Washington state's attorney general has settled a case with DMZ Group, LLC, an independent affiliate of the dating service Great Expectations, in which it accused the company of misrepresenting itself during sales pitches, overstating the number of members to choose from and failing to disclose all of its fees.

The office of attorney general Rob McKenna said it received close to 60 complaints about the company since 2006 and also investigated it in 1990s, but didn't take action then. The case was just settled last month.

The Bellevue company agreed to settle the case by partially refunding unsatisfied customers and making changes to how it markets its services.The company bills itself as "the premiere, personal dating service" and solicits members through online "pop-up" ads and its web site.

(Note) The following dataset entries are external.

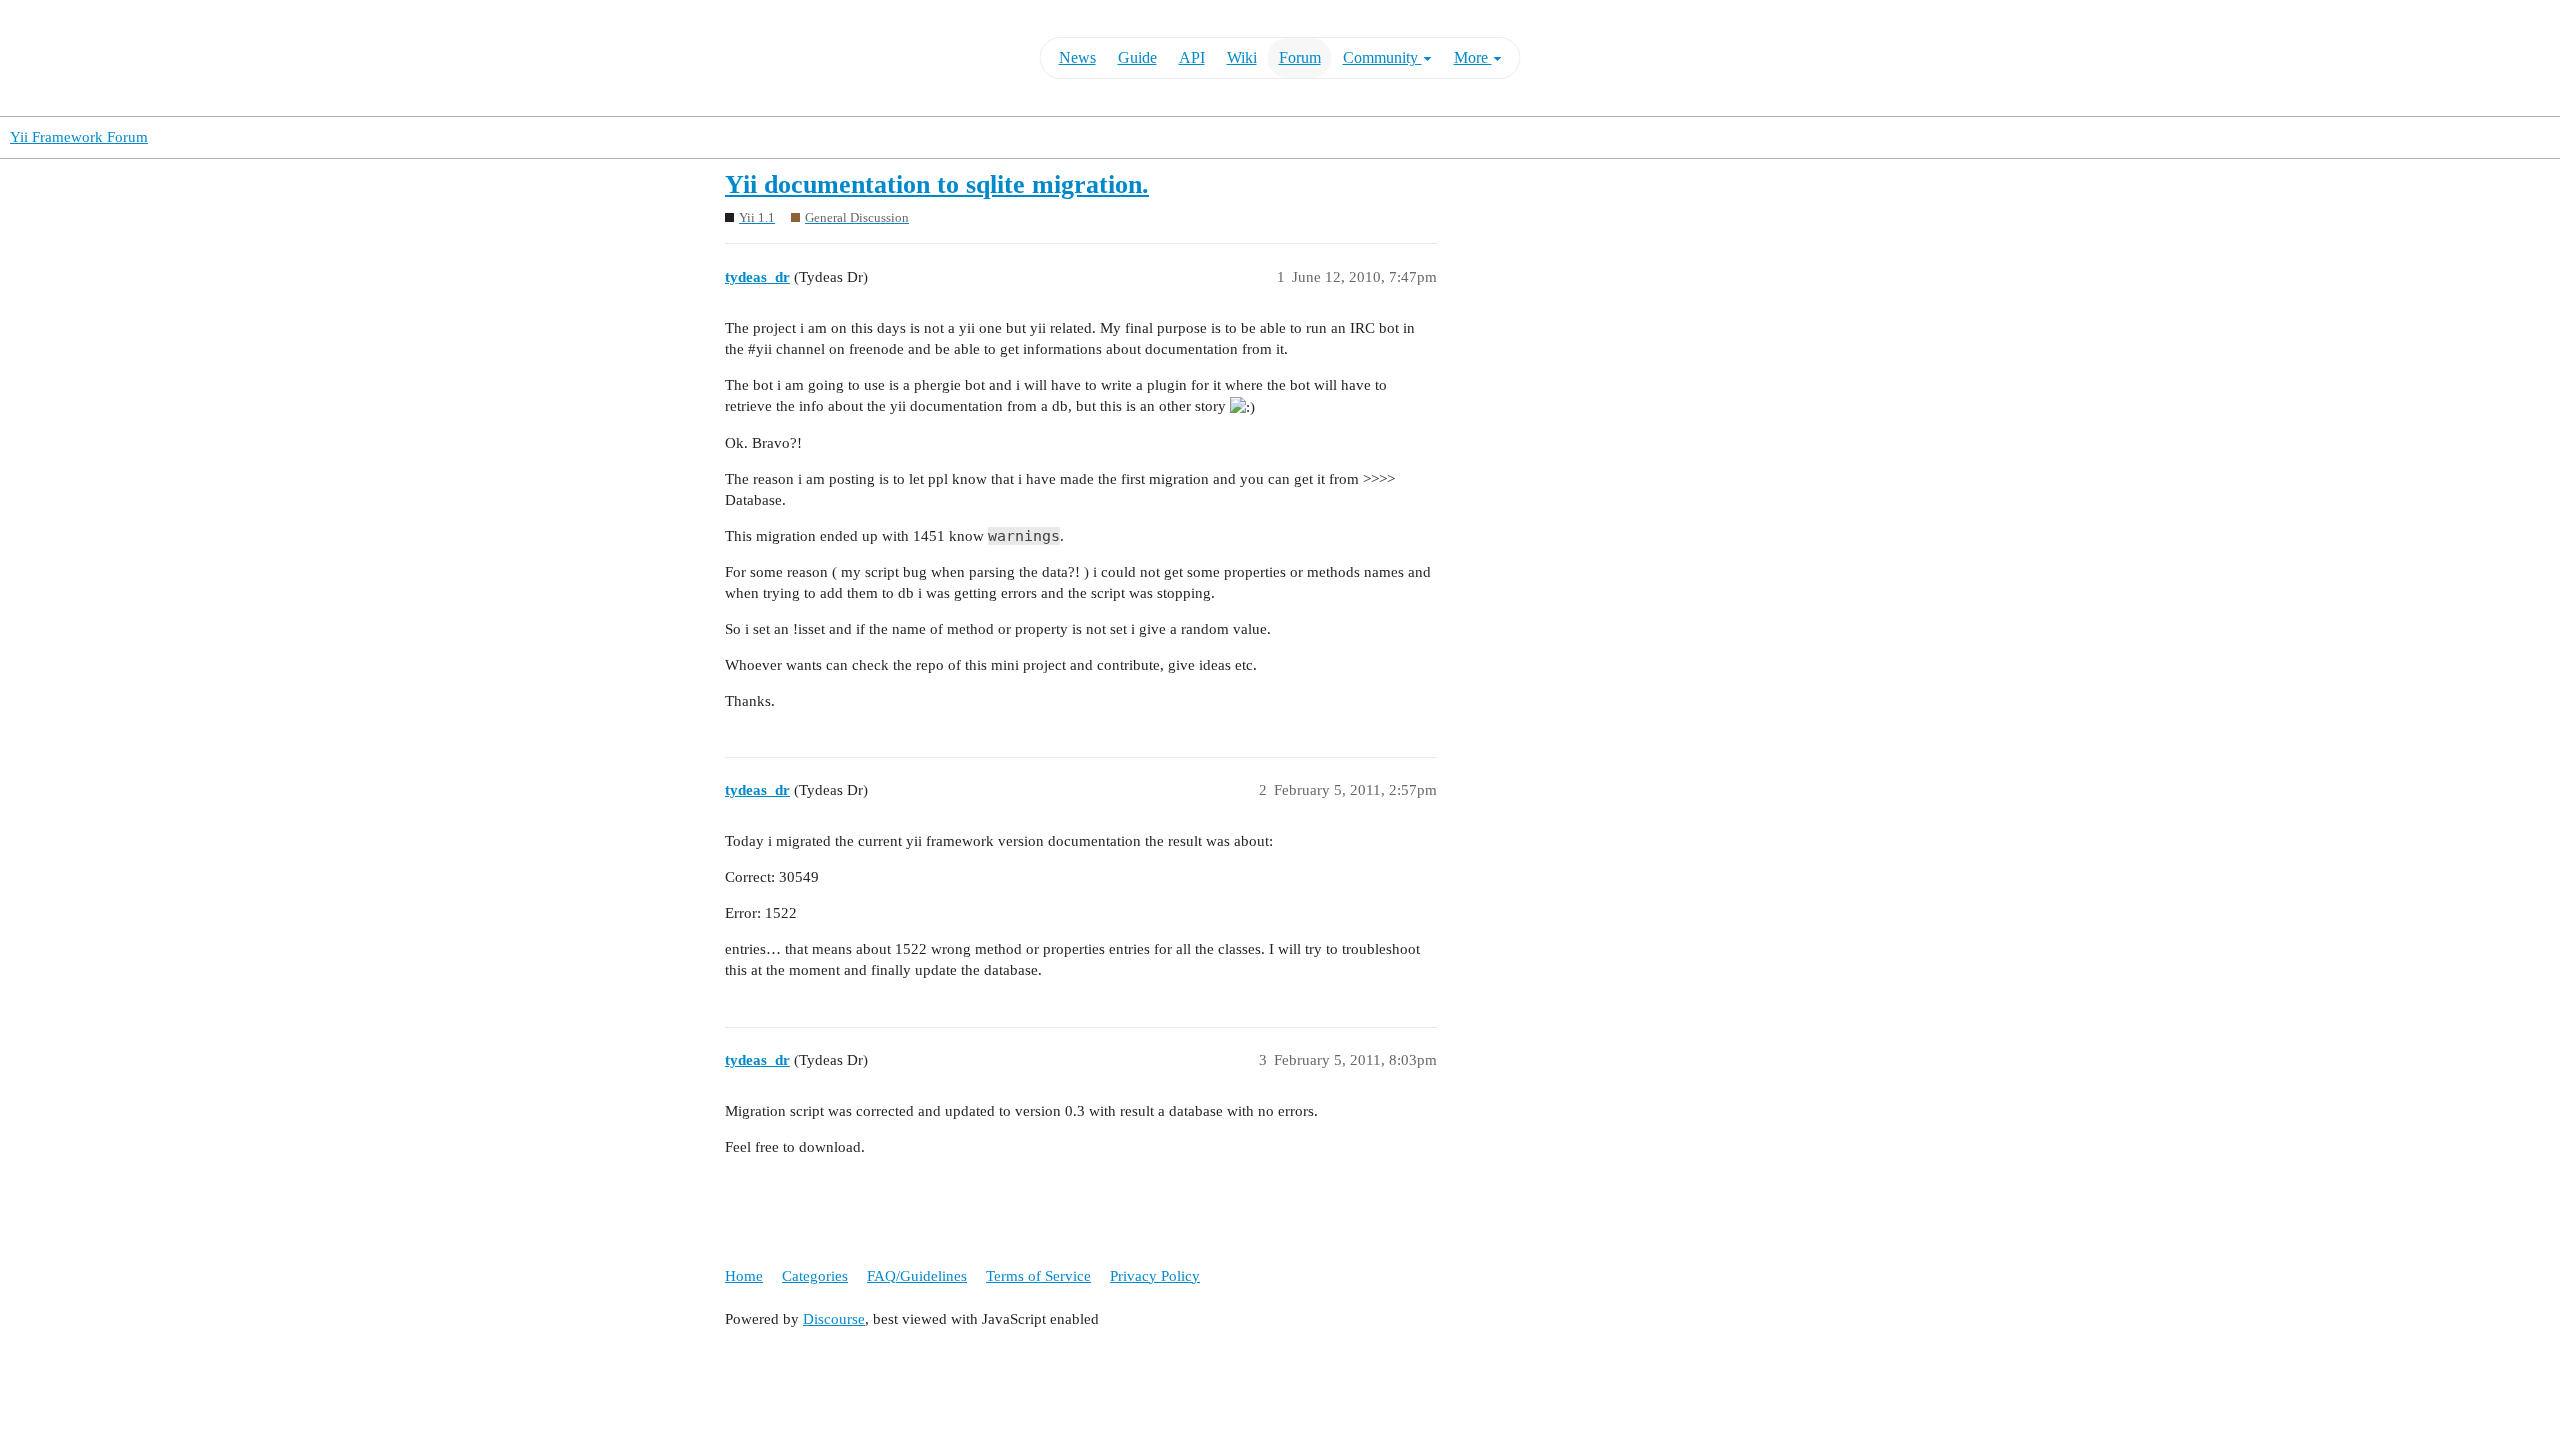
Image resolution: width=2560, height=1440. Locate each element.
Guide (1137, 57)
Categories (815, 1276)
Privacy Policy (1155, 1276)
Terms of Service (1038, 1276)
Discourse (834, 1319)
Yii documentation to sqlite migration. (937, 184)
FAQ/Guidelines (917, 1276)
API (1192, 57)
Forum (1300, 57)
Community (1382, 57)
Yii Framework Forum (79, 137)
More (1473, 57)
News (1077, 57)
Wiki (1242, 57)
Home (744, 1276)
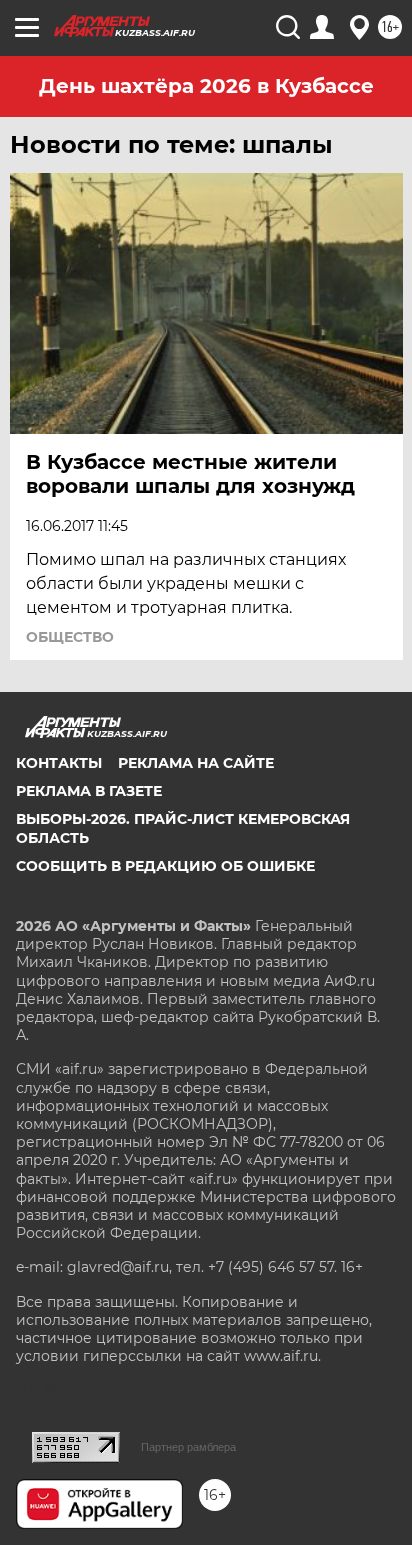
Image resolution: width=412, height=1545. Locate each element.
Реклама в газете (89, 791)
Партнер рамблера (188, 1447)
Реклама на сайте (196, 763)
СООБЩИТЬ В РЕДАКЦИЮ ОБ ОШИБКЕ (165, 866)
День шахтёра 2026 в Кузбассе (206, 86)
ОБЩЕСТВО (70, 637)
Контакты (59, 763)
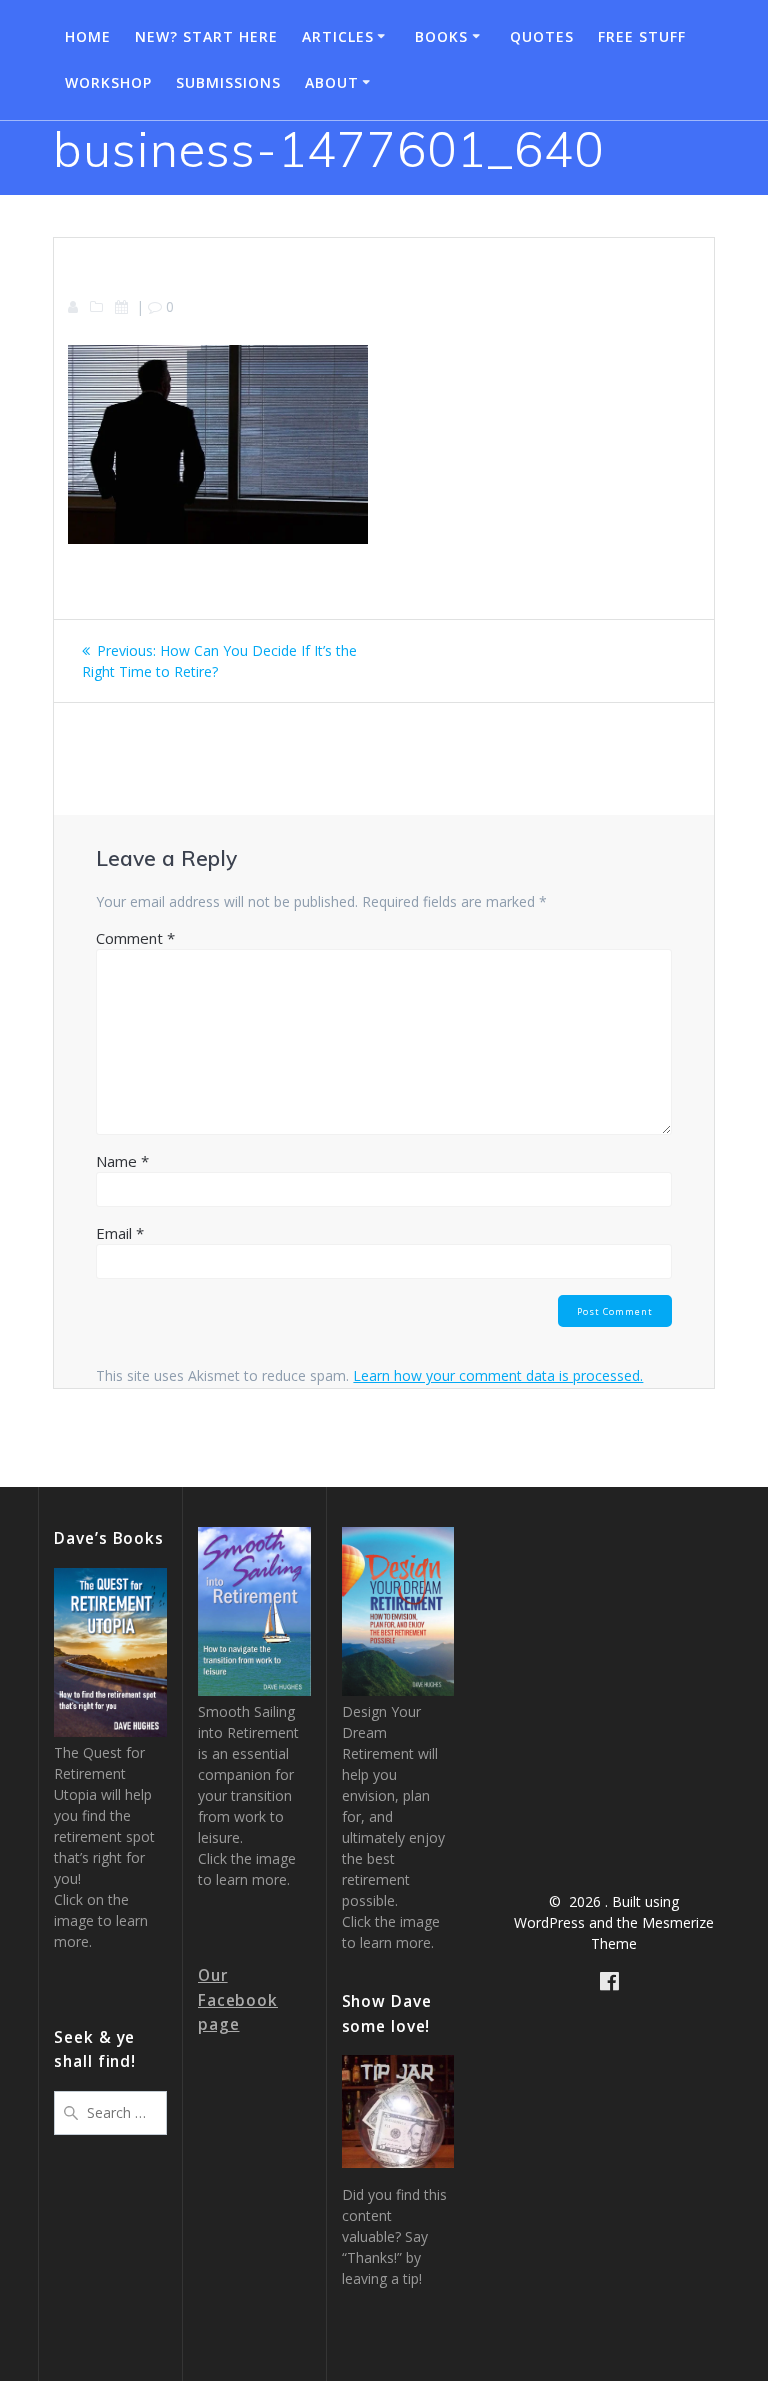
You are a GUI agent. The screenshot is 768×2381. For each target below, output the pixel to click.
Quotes (542, 36)
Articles (338, 36)
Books (441, 36)
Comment (135, 938)
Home (88, 36)
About (332, 82)
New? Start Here (206, 36)
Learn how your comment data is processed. (498, 1375)
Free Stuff (642, 36)
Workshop (108, 82)
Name (122, 1161)
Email (120, 1233)
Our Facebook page (238, 2000)
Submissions (228, 82)
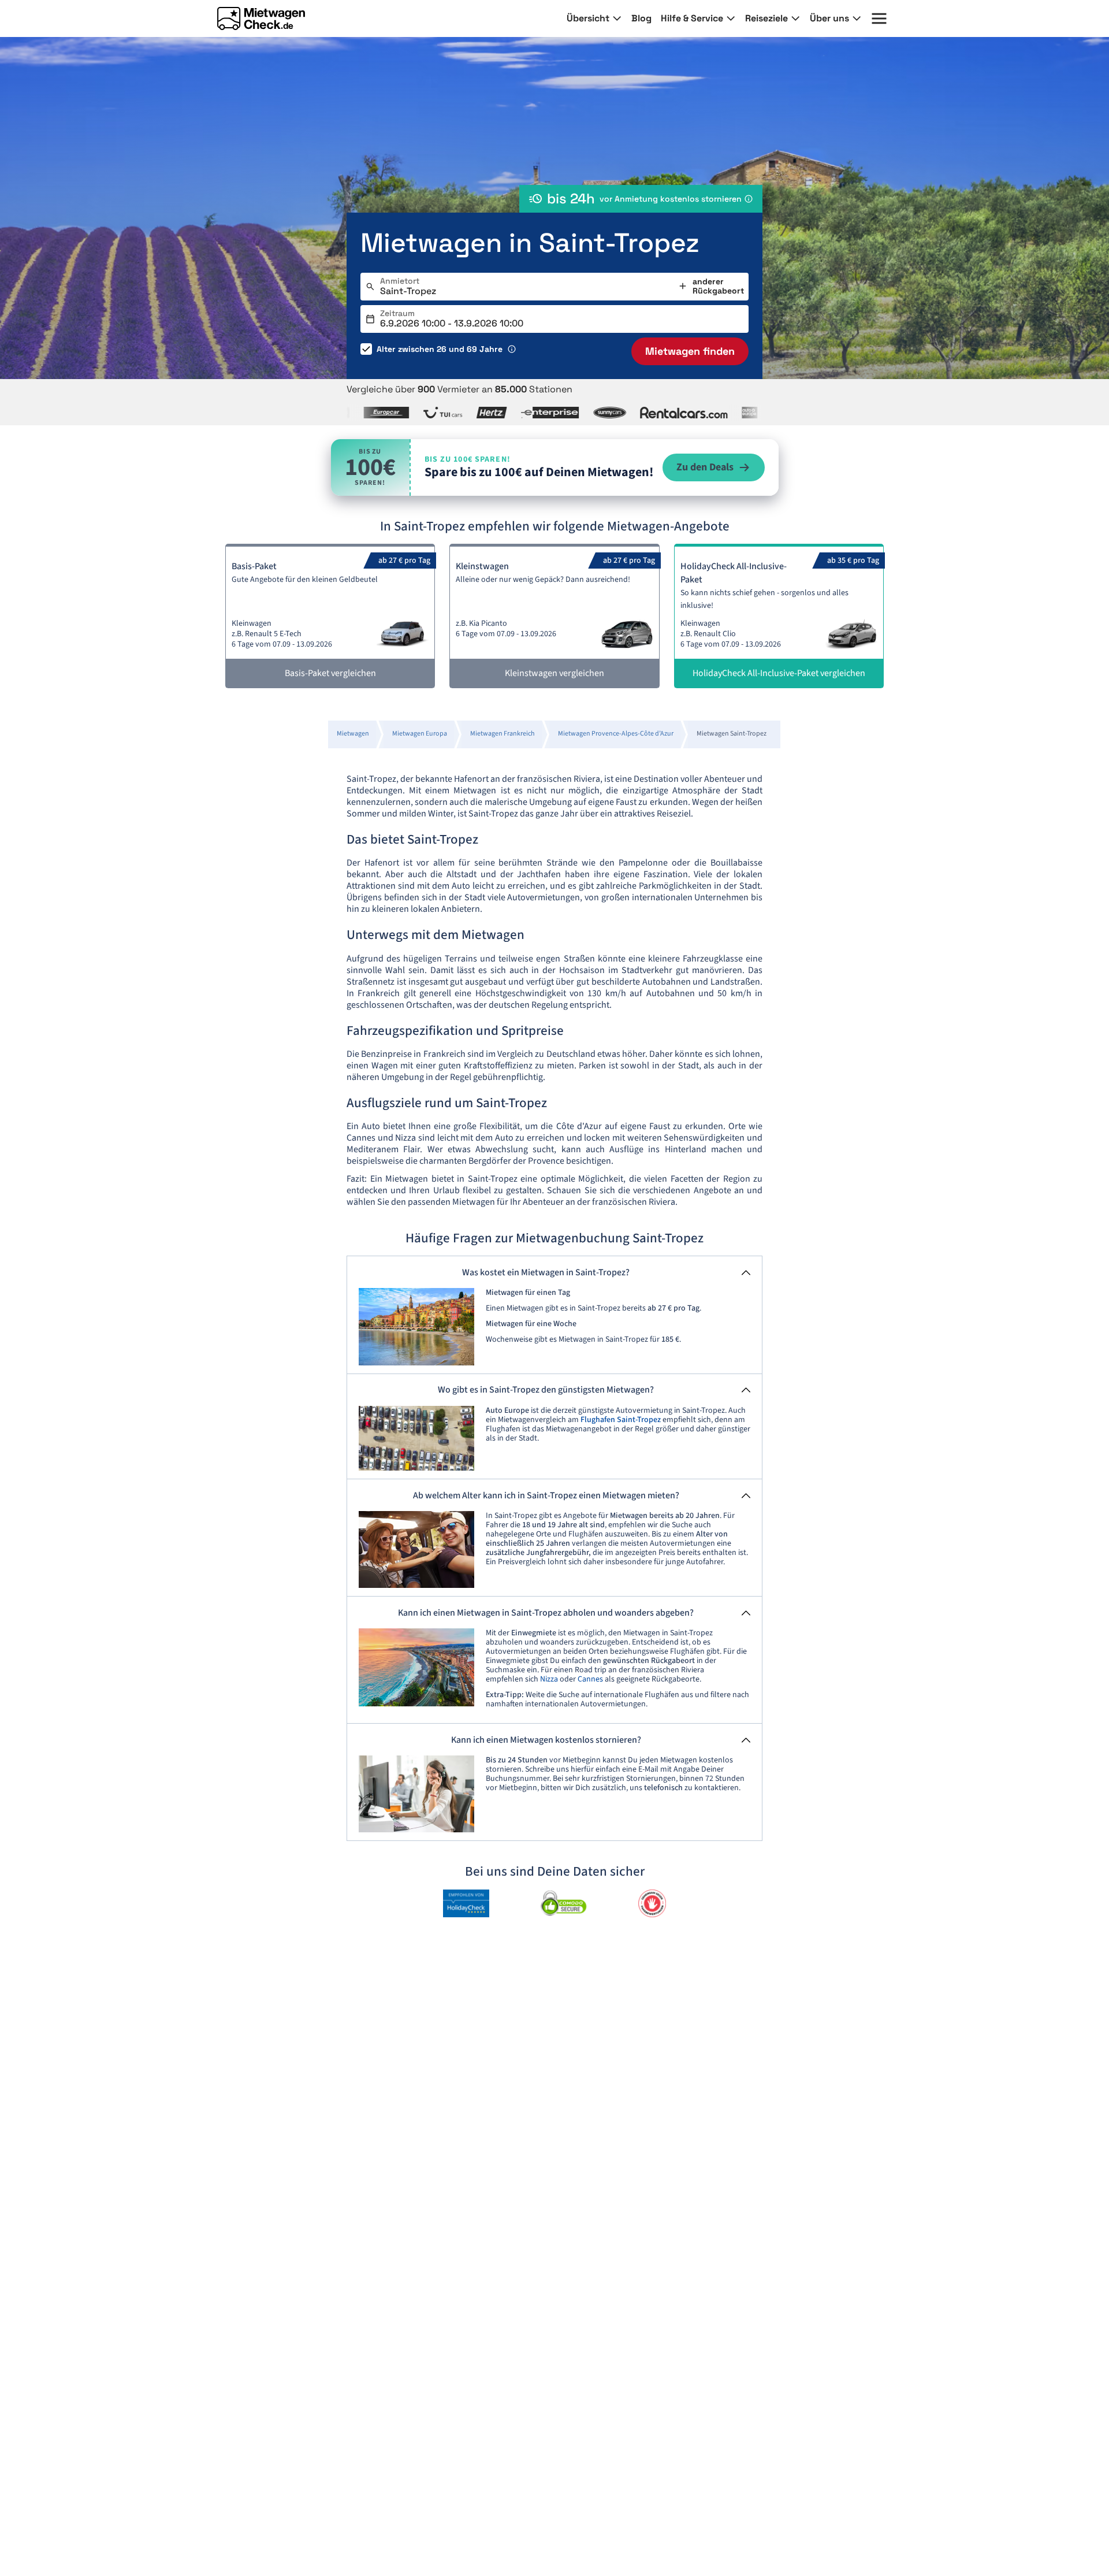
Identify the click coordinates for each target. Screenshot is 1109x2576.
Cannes (590, 1679)
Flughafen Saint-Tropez (620, 1420)
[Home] (261, 18)
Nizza (549, 1679)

Under the settlement, the company can't misrepresent the number of its active members, how old members are, what their gender is or where they live.

The company also agreed to only use photographs, videos or descriptions of individuals who are active members. It must also disclose fees for services such as photographs, which aren't included in the basic membership rate, and the company must provide written authorization before accessing a prospective member's credit history.

This isn't the first time consumers have complained about an affiliate of Great Expectations. In June 2008, Arizona's AG sued a Scottsdale-based company doing business as Great Expectations. In that case, the AG accused the company of similar problems. The case was settled in 2009.

And in 2006, Pennsylvania's AG sued Great Expectations claiming its sales pitch was deceptive and misleading.

Kristin Alexander, AG spokesperson, told Consumer Ally that Washington's case doesn't address previous cases in other states, but "consumers seem to be complaining about the same types of issues we saw here in Washington."

Alexander suggests consumers carefully read a contract, including the fine print, before signing up with a dating service.

"I think it's fair to ask questions when you are considering hiring someone to help you find your partner," she adds.

She also warns that some companies continue to bill customers monthly fees after they've met their match because their contract requires it. She said it's important to know what the company's cancellation policy is if the consumer is not satisfied with the service or fails to meet Mr. or Mrs. Right.

In those cases, you might want to gauge expectations accordingly.